Public Policy Action Request
Please read and sign!
AAUW-TX Letter:
Defend the U.S. Department of Education
AAUW of Texas is organizing a sign-on letter to U.S. Senators John Cornyn and Ted Cruz, urging congressional oversight of the U.S. Department of Education’s unlawful transfer of education programs and funds to other agencies. (See statement from AAUW National.)
Please submit this form by January 19, 2026, to add your name to the letter. Only your name will appear on the letter, not your email address.
Questions? Reach out to Georgia Kimmel, gwkimmel@juno.com.
LETTER
Dear Senator,
On behalf of the undersigned AAUW members and supporters in Texas, I’m writing to urge you to provide immediate congressional oversight and to block the Administration’s unlawful transfer of Department of Education (ED) roles, responsibilities, and funds to other federal agencies through interagency agreements.

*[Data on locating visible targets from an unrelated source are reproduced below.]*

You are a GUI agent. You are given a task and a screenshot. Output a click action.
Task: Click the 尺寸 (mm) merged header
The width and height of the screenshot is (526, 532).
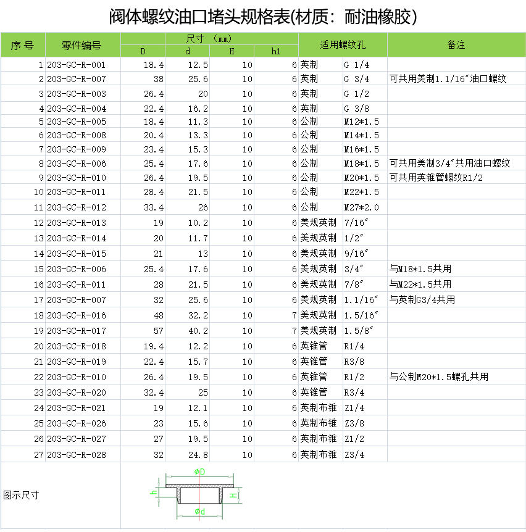209,38
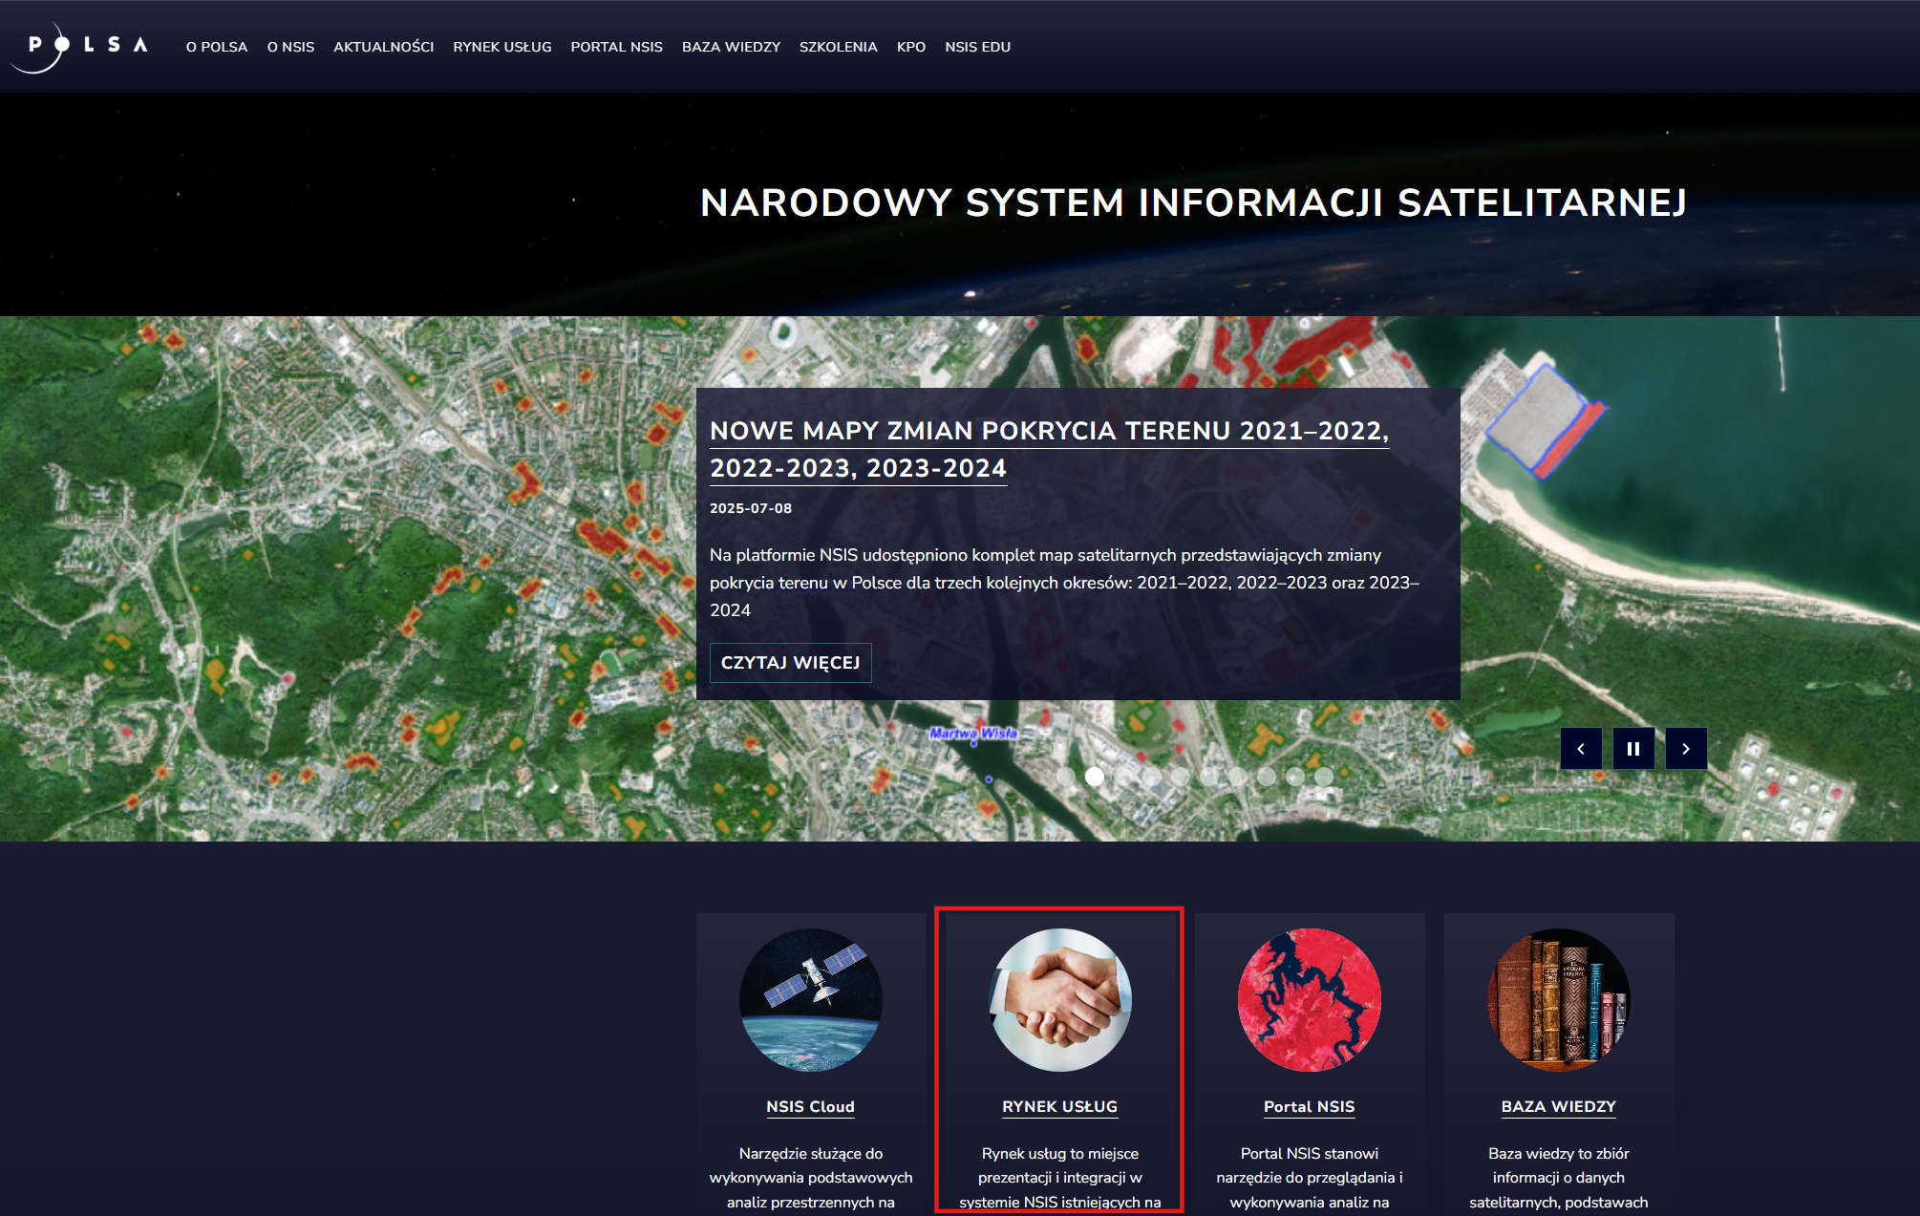Click the handshake Rynek Usług image

pyautogui.click(x=1060, y=1000)
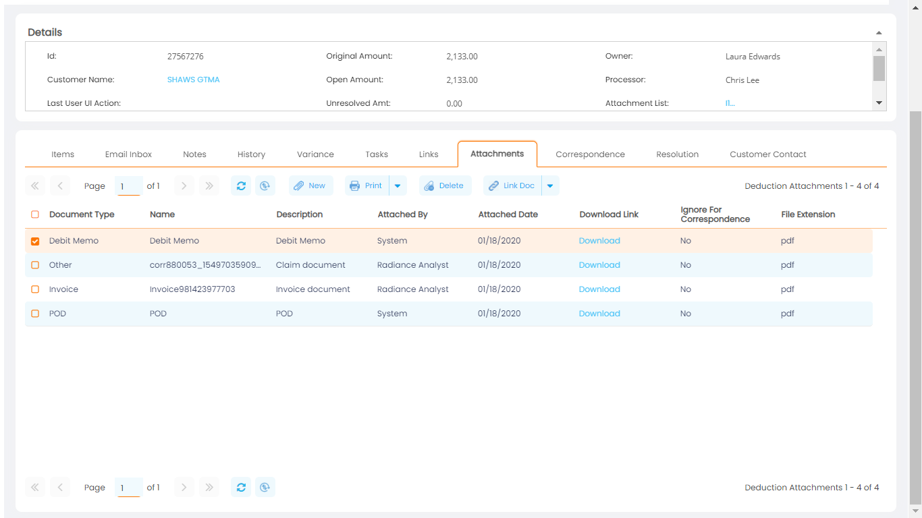922x518 pixels.
Task: Open the Variance tab
Action: [x=315, y=154]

Whatever one’s views on the size of government, this is a basic separation-of-powers issue. Congress created ED and assigned specific duties to it in statute. The executive branch cannot effectively dismantle or reassign those responsibilities on its own. If changes to ED are warranted, they must be debated openly and enacted by Congress — not implemented through behind-the-scenes administrative transfers that bypass the law and blur accountability.
These transfers also create real, practical problems for states, districts, and families:
- Confusion and delay: Splitting education programs across multiple agencies forces states and schools to navigate different systems, contacts, reporting rules, and timelines to access the same federal dollars and guidance.
- Weaker protections for students: ED’s work is not just grant administration — it includes enforcing federal education laws and civil rights protections, including for students with disabilities and other vulnerable student populations. Fragmenting that expertise increases the risk of inconsistent guidance and uneven enforcement.
- Less transparency, more bureaucracy: Moving responsibilities out of ED does not “cut red tape.” It multiplies it — and makes it harder for Congress and the public to know who is accountable when programs fail or students’ rights are violated.
We respectfully ask you to:
- Conduct vigorous oversight — including hearings, briefings, and document requests — to determine the legal basis, scope, and impacts of these transfers.
- Direct GAO and agency Inspectors General to review whether the transfers comply with authorizing statutes and appropriations law, and to assess risks to program integrity and student protections.
- Use appropriations and authorizing tools to stop the transfers — including clear language prohibiting the use of funds to carry out or expand these agreements and requiring ED functions and funds to remain within ED unless Congress expressly authorizes otherwise.
States deserve clarity, not chaos. Families deserve stability, not disruption. And students — especially those relying on federally protected rights — deserve consistent, expert enforcement of the laws Congress enacted.
Thank you for your leadership and for safeguarding Congress’s constitutional role. We look forward to your response.